Camminava ora per il parco. I bambini, ecco: così graziosi, tanto meglio nutriti che un tempo (l'infanzia gracile e affamata di quelli ora vecchi), forse più intelligenti e certamente, di tutto, molto più informati; ma ne aveva grande apprensione e compassione. Ci saranno, pensava, nel 1999, nel 2009, nel 2019: e che cosa il susseguirsi di questi decenni avrebbe portato per loro? E si accorse, così pensando, di essere arrivato come al cancello della preghiera, intravedendola come un giardino desolato, deserto.

Si soffermava a seguire i loro giochi, a sentire quel che si dicevano. Erano ancora capaci di gioia, di fantasia: ma li aspettava una scuola senza gioia e senza fantasia, la televisione, il computer, l'automobile da casa a scuola e da scuola a casa, il cibo ricco ma dall'indifferenziato sapore di carta assorbente. Non più, nella memoria, la tavola pitagorica, «La donzelletta vien dalla campagna...», «Scendeva dalla soglia...», «I cipressi che a Bolgheri...»: sevizie del passato. La memoria era da abolire, la Memoria; e quindi anche quegli esercizi che la rendevano duttile, sottile, prensile.

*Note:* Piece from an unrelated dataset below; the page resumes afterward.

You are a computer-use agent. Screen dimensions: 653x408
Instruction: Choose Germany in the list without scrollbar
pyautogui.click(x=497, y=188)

Thanks very much to Kenneth Haynes for the following comment:
The translator seems to have had trouble with one of the quotations. He added the word "poems" to Sciascia's bare list of opening phrases, not realizing that Italian schoolchildren had to memorize prose, too, and "Scendeva dalla soglia" was one of the regularly memorized passages from Manzoni's Promessi Sposi. "All trembling on the threshold" also misses the point, since the woman "came down from the threshold" with quiet dignity as she walked down the steps to place the body of her child Cecilia in the cart of the monatti (workers whose job it was to collect the corpses of plague victims).